* _TASK ITEM_: Could the entries below be transcribed word for word, with the pictures omitted?

BEGIN DATA EXTRACTS

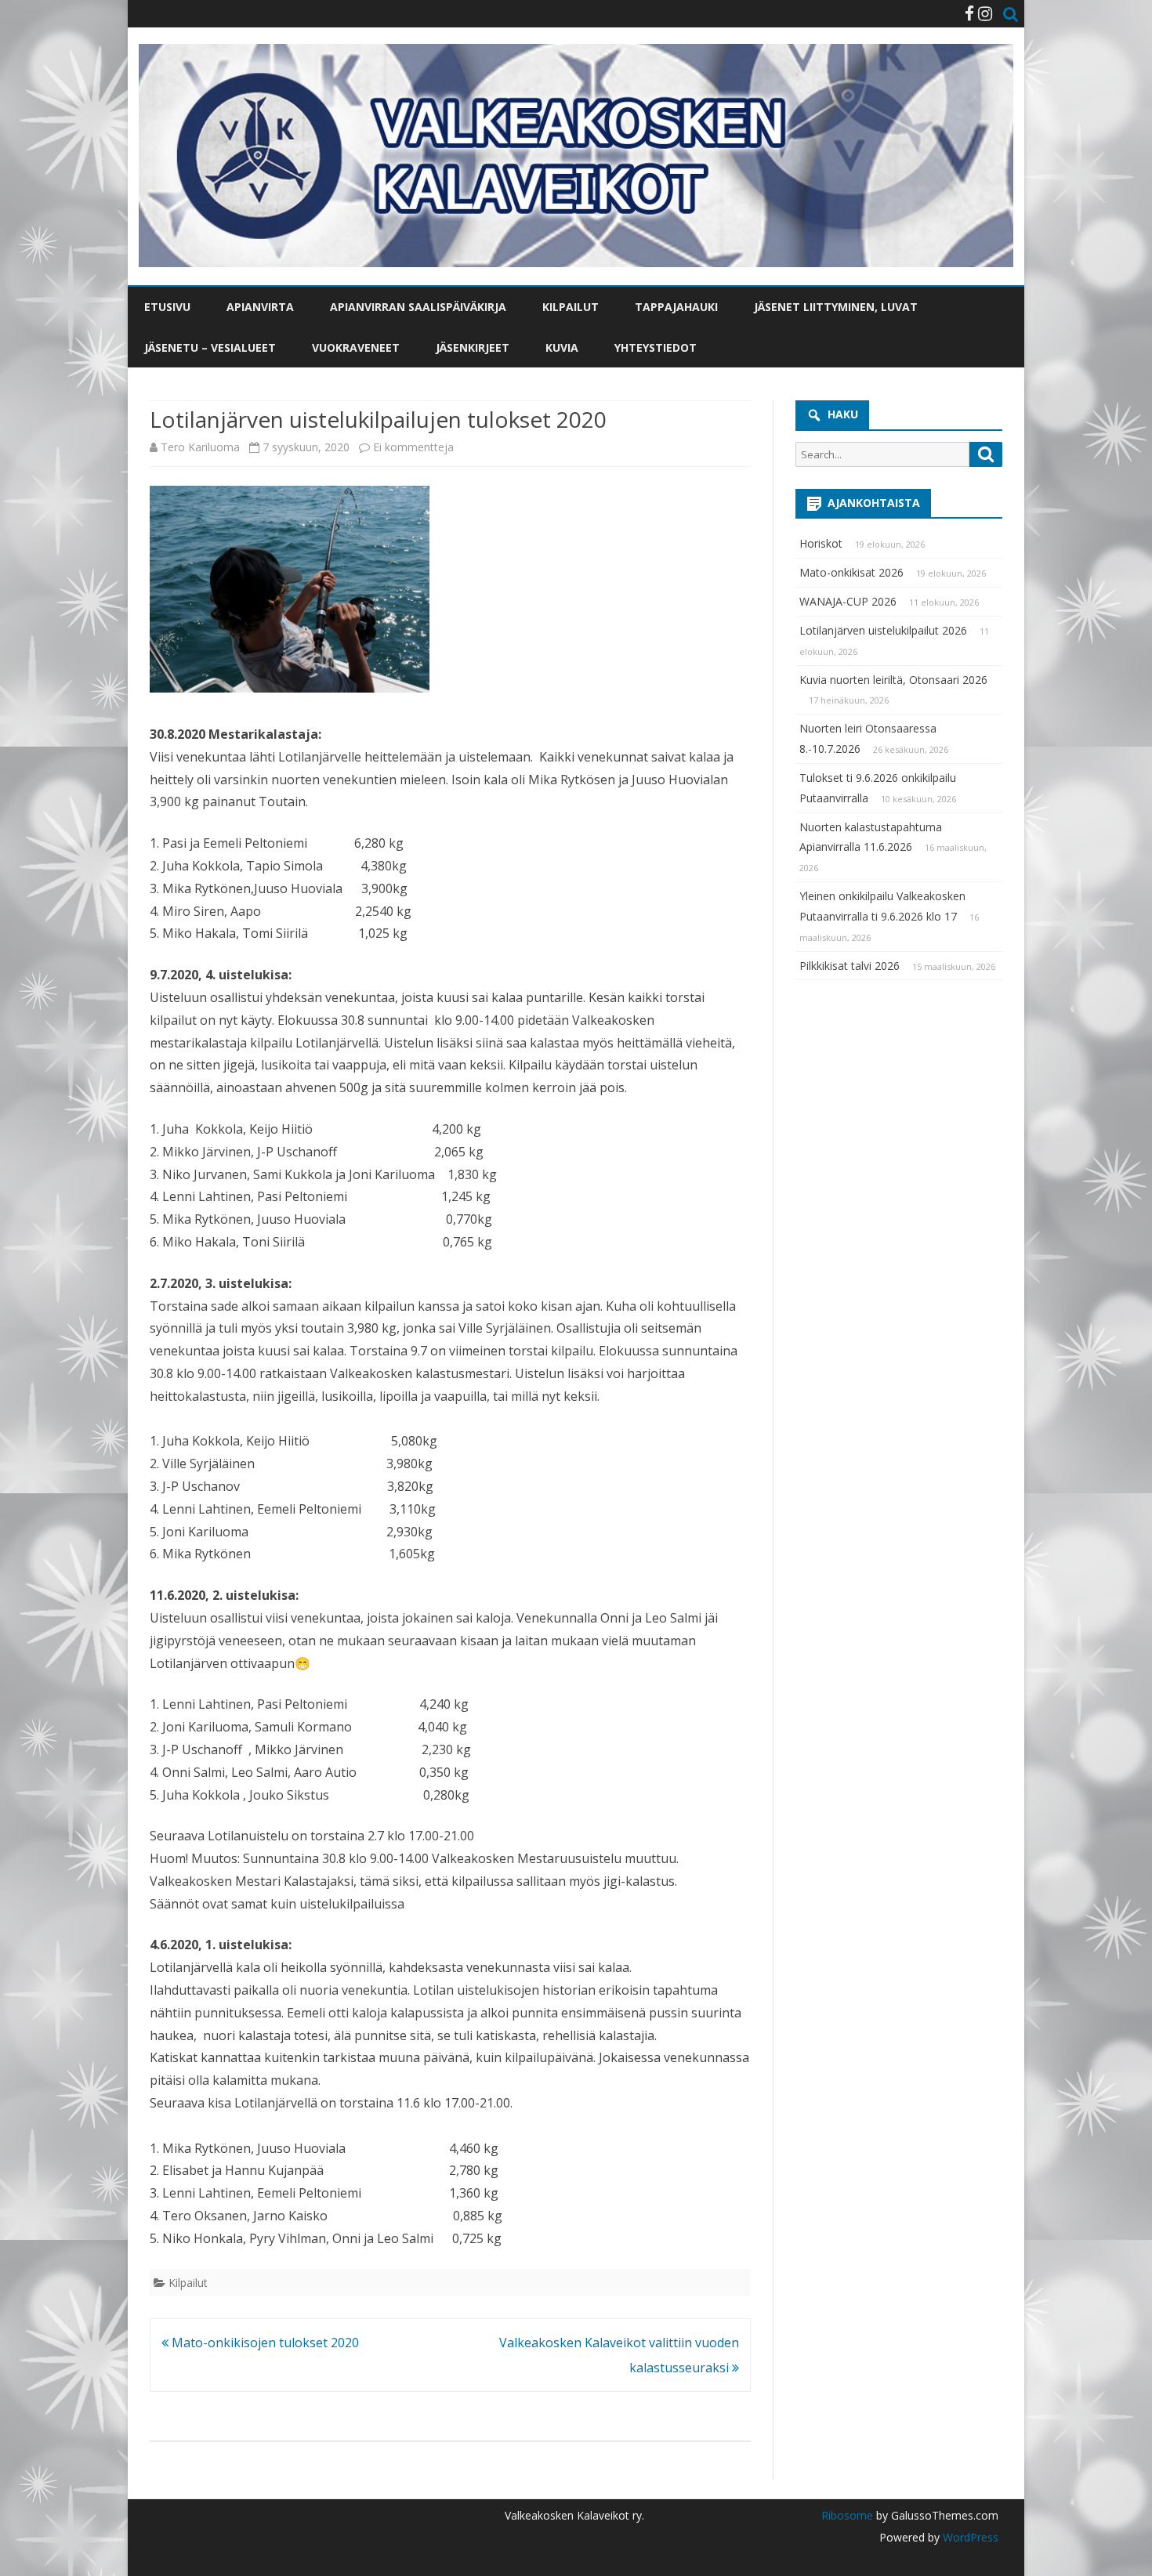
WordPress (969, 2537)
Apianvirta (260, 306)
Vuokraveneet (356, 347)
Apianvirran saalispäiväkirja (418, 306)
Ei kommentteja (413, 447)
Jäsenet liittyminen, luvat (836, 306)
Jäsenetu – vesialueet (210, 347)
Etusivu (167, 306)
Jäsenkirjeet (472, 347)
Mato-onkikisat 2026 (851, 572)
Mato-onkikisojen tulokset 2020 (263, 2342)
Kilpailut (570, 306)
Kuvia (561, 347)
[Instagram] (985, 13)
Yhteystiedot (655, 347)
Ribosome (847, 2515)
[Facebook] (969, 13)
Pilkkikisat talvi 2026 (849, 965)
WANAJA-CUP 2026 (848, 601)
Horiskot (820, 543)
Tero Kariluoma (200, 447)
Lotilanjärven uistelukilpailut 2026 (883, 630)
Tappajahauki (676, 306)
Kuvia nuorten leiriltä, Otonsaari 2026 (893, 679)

END DATA EXTRACTS

* _EXERCISE ANSWER_:
WordPress (969, 2537)
Apianvirta (260, 306)
Vuokraveneet (356, 347)
Apianvirran saalispäiväkirja (418, 306)
Ei kommentteja (413, 447)
Jäsenet liittyminen, luvat (836, 306)
Jäsenetu – vesialueet (210, 347)
Etusivu (167, 306)
Jäsenkirjeet (472, 347)
Mato-onkikisat 2026 (851, 572)
Mato-onkikisojen tulokset 2020 (263, 2342)
Kilpailut (570, 306)
Kuvia (561, 347)
[Instagram] (985, 13)
Yhteystiedot (655, 347)
Ribosome (847, 2515)
[Facebook] (969, 13)
Pilkkikisat talvi 2026 (849, 965)
WANAJA-CUP 2026 (848, 601)
Horiskot (820, 543)
Tero Kariluoma (200, 447)
Lotilanjärven uistelukilpailut 2026 (883, 630)
Tappajahauki (676, 306)
Kuvia nuorten leiriltä, Otonsaari 2026 (893, 679)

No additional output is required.